An inconspicuous shop appeared in Greenwich Village, New York, on a grey morning in January. It quite literally appeared - as though a giant had pried the jazz club and the grocery store apart, and slotted the little red building in between. It hadn't existed yesterday, but it looked for all the world as though it had nestled there for years.

The sign over the door read 'Powers' and the owner was a fourteen-year-old god. Actually, that's incorrect. Andy Hanson was a fourteen-year-old boy who had acquired the powers of a god. He didn't know how or why it had happened, but he had awoken to discover he had the power to make his thoughts a reality. Anything he could imagine, he could make happen.

For weeks, Andy had done all the things you might expect an adolescent boy to do in such a situation. Everything from having Miss Cox, the gym teacher, perform a table dance in his kitchen, to searing across the solar system at the speed of light, exploding asteroids as he went, with bolts of energy from his fingertips. He explored the limits of his powers and found they were limitless.

Eventually, a heavy gloom descended over Andy. Being an intelligent boy, he understood why he felt so empty. He felt the same as he had the day he'd spent one hundred dollars on comics - something he'd often dreamed about. But the reality of it held no thrill. What was the point? He realised the fun of collecting comics lay in gradually building a collection: working, saving, buying an issue or two at a time. The same idea held true for his wondrous new powers. He could have anything in the blink of an eye. Where was the excitement in that? He could destroy a country and rebuild it again the next second. He could freeze oceans, reverse time and create planets. Suddenly, there was nothing to challenge him.

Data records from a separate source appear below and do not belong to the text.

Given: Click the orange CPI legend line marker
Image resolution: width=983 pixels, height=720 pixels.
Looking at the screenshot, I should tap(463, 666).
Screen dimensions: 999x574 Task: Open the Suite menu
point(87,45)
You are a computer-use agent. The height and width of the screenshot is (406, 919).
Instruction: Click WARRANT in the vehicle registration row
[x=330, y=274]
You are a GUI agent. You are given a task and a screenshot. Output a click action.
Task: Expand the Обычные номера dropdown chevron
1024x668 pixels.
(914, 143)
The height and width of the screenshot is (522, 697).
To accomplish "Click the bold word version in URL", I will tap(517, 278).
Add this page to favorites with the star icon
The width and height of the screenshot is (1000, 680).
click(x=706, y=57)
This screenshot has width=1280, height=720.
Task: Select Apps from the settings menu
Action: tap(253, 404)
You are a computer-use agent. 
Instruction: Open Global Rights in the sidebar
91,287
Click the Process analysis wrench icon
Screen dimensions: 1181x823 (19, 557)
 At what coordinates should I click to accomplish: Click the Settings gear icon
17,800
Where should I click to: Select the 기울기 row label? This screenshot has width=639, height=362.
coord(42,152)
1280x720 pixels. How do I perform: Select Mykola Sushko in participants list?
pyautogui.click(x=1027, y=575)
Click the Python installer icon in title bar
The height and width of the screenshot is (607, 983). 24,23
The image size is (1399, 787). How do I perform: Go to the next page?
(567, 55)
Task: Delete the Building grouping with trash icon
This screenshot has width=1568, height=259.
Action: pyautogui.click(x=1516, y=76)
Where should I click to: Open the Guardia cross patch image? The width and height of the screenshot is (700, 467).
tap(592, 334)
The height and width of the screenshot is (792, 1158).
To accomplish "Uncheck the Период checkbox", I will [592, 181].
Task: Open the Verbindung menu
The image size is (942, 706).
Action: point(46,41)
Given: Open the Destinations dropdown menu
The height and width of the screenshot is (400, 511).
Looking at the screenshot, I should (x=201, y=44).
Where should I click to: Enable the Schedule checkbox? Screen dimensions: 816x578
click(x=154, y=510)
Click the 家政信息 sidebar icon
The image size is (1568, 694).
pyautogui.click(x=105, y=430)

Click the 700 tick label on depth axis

No more to strive for and nothing left to achieve; just like buying all those comics that day.

Comics.

COMICS!

The bell above the door rang as a man stepped in from the sidewalk. He removed his hat, looking around at the shop's bare interior. Andy sat behind a counter, near the front window, smiling at him. "Do you ...uh ...do you sell fuses?" he asked. "No. I sell powers," said Andy. "You mean batteries?" "No powers ... abilities. I'm going to turn Manhattan into a comic book," said Andy. "Uh ... I think I've got the wrong shop son." Replacing his hat with a low whistle, he reached for the door. "Are you so sure Mr. Hill?" asked Andy. He stopped. "Do you know me?" "We've never met. But I can see your thoughts - just one of the many powers I have for sale." The man lowered his head and scrutinised Andy over his spectacles. "What the hell is this? Some sorta trick for a TV show?" "You've been stealing money from work, you're worried your daughter is smoking cannabis and you killed your friend Mattie's hamster, by accident, when you were ten years old," said Andy calmly.

Several minutes later, Mr. Hill left the shop. He checked up and down the street and found it deserted. He hesitated, looking back at the shop door, then spread his arms wide and launched himself into the air. He came to a halt, about forty feet above the ground, and hung there in the sky looking around in disbelief. He looked at his hands, then down at the ground, so far below. He took a deep breath of the crisp winter air before allowing himself to slowly tilt forward until he was horizontal. Then he flew. He screamed up Broadway like a torpedo, buzzing cars and dodging signs. Thousands of people saw him: policemen, taxi drivers, students - they shouted, pointed and gaped. He carved a broad, flashing arc over the trees in Central Park, causing their branches to blow in his wake. He whooped and yelled. Andy's real life comic book had begun.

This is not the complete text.